The French state has had a long history since the revolution of anti-clericalism. This was for the sensible justification that the clergy were largely complicit in the exploitation of the ordinary people, living as they did on a mandatory tithe that diminished their materiel well being without necessarily enhancing their spiritual well being. However, Ireland despite our claimed republican origins was much more pro-clericalism in the manner in which the state behaved when dealing with the Catholic church. Much more handy for our elected reps to deal with the clergy than with the people directly on matters of social policy, it gave them both cover when they didn’t want to confront uncomfortable problems. It is a good thing for the state to throw off those shackles of bending the knee to the unelected representatives of one faith. That does not mean that the state or those representing it can also decide to treat differently with individual members of the Catholic faith who are not acting in any capacity as its representatives.
I’ve noted people (sadly one a member of my own party) practically screaming on social media to know if the Master of the Holles street was a Catholic or not. The clear implication is that the Master of the National Maternity Hospital is incapable of being trusted to discharge her duties if she is a member of the Catholic faith. Imagine for a moment that the NMH was refusing to move to the site at SVUH and the Master was of some other faith, so the word Catholic was replaced with Muslim or Jewish…what would be the impression that someone outside of Ireland get of the mindset of such people? that we only see people through the prism of their faith, that this facet alone defines them, not their education, work or life experience? I’ve no idea what faith the Master follows and quite bluntly it is as she said not relevant.

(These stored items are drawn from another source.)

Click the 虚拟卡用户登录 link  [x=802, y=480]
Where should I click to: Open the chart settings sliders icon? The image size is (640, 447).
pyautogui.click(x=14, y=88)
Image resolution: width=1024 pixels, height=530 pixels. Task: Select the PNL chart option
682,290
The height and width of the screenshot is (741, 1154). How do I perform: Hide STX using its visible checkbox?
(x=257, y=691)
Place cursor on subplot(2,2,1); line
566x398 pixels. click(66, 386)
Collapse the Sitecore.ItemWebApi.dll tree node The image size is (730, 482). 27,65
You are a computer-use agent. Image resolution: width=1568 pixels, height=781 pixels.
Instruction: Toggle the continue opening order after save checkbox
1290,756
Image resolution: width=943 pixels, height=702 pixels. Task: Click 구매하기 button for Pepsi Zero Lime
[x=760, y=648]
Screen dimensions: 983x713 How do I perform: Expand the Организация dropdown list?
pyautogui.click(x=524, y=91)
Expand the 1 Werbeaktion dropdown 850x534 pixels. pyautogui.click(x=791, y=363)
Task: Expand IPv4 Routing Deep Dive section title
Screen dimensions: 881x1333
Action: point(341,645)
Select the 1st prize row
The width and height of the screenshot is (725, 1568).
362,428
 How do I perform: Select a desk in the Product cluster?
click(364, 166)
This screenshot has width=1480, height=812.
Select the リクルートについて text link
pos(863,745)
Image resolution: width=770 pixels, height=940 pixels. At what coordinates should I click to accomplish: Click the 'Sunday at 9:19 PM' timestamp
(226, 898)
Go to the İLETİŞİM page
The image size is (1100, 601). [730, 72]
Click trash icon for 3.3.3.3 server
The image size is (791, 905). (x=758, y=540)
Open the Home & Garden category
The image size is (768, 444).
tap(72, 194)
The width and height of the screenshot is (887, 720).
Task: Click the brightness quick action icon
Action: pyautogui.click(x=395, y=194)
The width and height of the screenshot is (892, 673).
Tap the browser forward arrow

The strong hint of sectarianism in such comments is quite disturbing. Frankly it’s the stuff of an anti-Catholic witch hunt. It’s what southern Baptists claimed about President Kennedy, that anyone Catholic is unable to do their job without referral to the hierarchy and eventually the Vatican. It was a prejudicial slur then and it remains one still.
The whole point of a more secular state and all the anti discrimination legislation we have passed is that someones’s faith or gender or whatever should not be an issue, only their ability and competence. Yet for some the goal is not to end discrimination on such grounds but in fact to reverse the direction of it. To borrow a phrase from the 1997 election for them, it’s Payback time.
There are many reasonable questions to be asked regarding this issue and much yet to be resolved. However there is an appropriate way to do that and demanding to know if the Master of Holles streeet or someone else who comments on this issue is a Catholic or not is not it.